『嫌われ松子の一生』が教えてくれたこと

                                  

北京外国語大学 黄瑜瑩

 

この映画に出会う前、私は祖母のことが嫌いだった。 

高校二年生の夏休みのある日、祖母と道を歩いていると、向こうから隣のお婆さんがやってきた。祖母は笑顔で声をかけたが、お婆さんは一目見ただけで、偉そうに通りすぎた。祖母に対する、理由なき冷たい態度はいつものことなので、意外とは思わなかった。しかし、優しくされなかったくせに、ずっと親切な態度をとり続ける祖母に私は腹が立った。祖母に不満な顔を向けたら、夕焼けに当たった祖母のがっかりした姿に私は何も言えなくなった。 

人は自分に似た人間を嫌がるとよく言われる。おそらくそのため、私は祖母を嫌いになったのかもしれない。相手の感情を敏感に読みとったり、嫌われるのを恐れたりして、鬱病になるほど自分を苦しめたことがあって、すっかり疲れた私は、これから自分だけのことを考えて生きていこうと決めた。 

月日はこうして流れた。祖母は相変わらず、自分を苦しめながら人とつきあっていた。笑顔でいるときの祖母が本当に楽しかったかどうか、私にはわからなかった。一方、他人に関心をもたなくなった私は依然として幸せを手に入れることができなかった。  

そんなとき、『嫌われ松子の一生』という日本の映画と出会えた。 

松子さんは誰かがそばにいてくれるだけで、たとえ冷たく扱われてもいいと考えるヒロインである。実際に、彼女は何度も傷つけられた。そして、映画にこんな一言があった。「俺には、神のことなんてわからない。でも、もしこの世に神様がいて、それが松子さんのように、人を愛しても報われず、自分はぼろぼろに傷つく人なら、俺は、その神様を信じてもいいと思う。」これが私の胸に応えた。松子さんと祖母の姿が重なったからだ。傷ついてもなお、祖母は、他人を愛することをやめようとしなかった。反対に、私は他人に配慮しないことに決めた。私が気づかないうちに、人との絆も同時に失われた。映画の画面からふと窓の外に目を遣ると、確かに陽の光は、今までの光とは違っているように感じられた。 

そこで、私は引きこもりについて考えた。抱えきれないストレスのせいで破れかぶれになって、誰とも関わらないようになってしまう。世界に情熱を失うということだろう。しかし、ただ自分のことばかり考え、行動したら、人との関わりから生まれる愛も知ることなく、虚しさに襲われて、心が光を失ってしまうだろう。 

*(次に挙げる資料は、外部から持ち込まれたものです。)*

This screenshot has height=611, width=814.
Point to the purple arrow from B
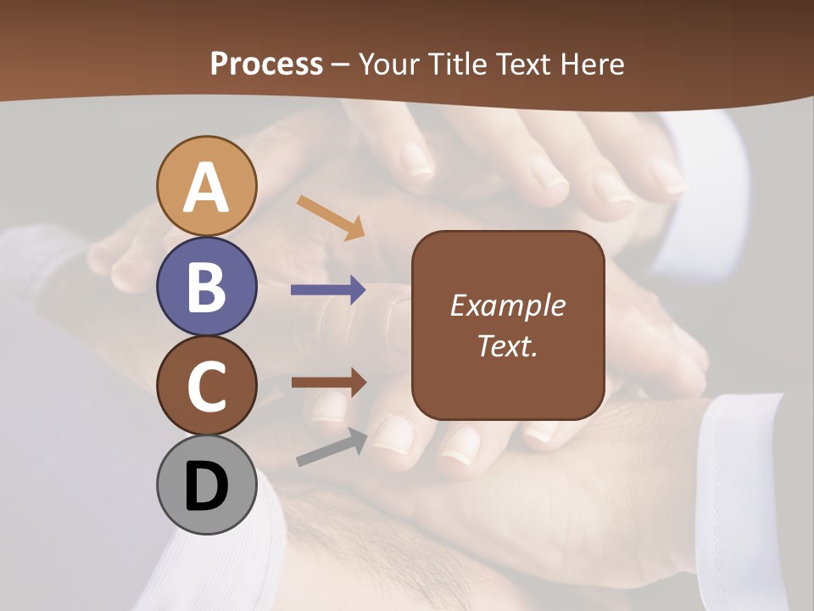click(x=328, y=290)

苦しみながら相手を受け入れるのは賢明ではない。しかし、時には私たちを傷つける絆をもち続けながら、私たちは生きていける。それゆえ、人間関係や生活などにおいて、自分を奮い立たせ、苦労があっても、愛をもって乗り越えるべきだ。心の光は、人との関わりから生まれ、愛と同義であることを、この映画が教えてくれたのだ。 

私はもう一度、松子さんと祖母のような人になりたいと思う。熱意を握り締めながら歩き続けたい。たとえ傷ついたことがあっても、人との絆を大切にしたい。